Si nous nous préparons au mélange d'émotions et de réactions pouvant résulter de notre action, que nous construisons une solidarité avec nos collègues, et que nous analysons et mettons à plat les conséquences de nos actions, nous sommes alors mieux placés pour poursuivre le combat pour une société meilleure, même si nous savons bien que l'objectif ne sera pas atteint de notre vivant, si tant est qu'il le soit un jour.

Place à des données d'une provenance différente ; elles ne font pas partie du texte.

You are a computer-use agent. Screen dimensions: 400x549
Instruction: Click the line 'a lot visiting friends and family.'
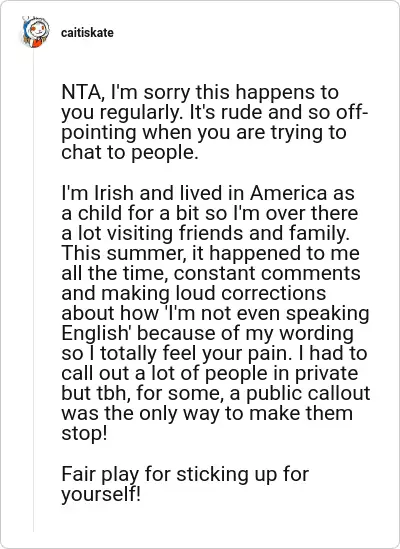[x=206, y=233]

Quoi qu'il en soit, si nous ne nous préparons pas correctement et n'assumons pas les conséquences de nos actions, nous pouvons finir par n'aider personne, pas même nous-mêmes. Nous pouvons être en proie au découragement et décider d'abandonner, ou nous lancer dans d'autres stratégies qui peuvent se révéler contre-productives, comme la politique classique et le recours à la force. Ou nous pouvons tomber dans un schéma de protestation tournant à vide, dépourvu de la moindre visée stratégique. Dans un tel cas, nous pouvons donner superficiellement l'impression de continuer à être engagés dans la lutte et les autres peuvent admirer notre constance, mais nous déployons toute notre énergie sans la canaliser vers un objectif. Notre inefficacité et notre détermination peuvent décourager d'autres personnes à s'engager. Si – comme je le crois – nous avons le devoir de protester, nous avons aussi le devoir de nous préparer correctement, en identifiant les risques encourus pour notre bien-être physique et émotionnel, et en prenant des mesures pour garantir que nous serons en mesure de contrôler ces risques et de poursuivre le combat d'une façon efficace et positive, en restant fidèles à nos idéaux. Enfin, mais ce n'est pas secondaire, continuons de tenter des choses, prenons plaisir en agissant et, de ce fait, donnons sa chance à la paix. Nous ne sommes pas les premiers à le faire, ni ne serons les derniers.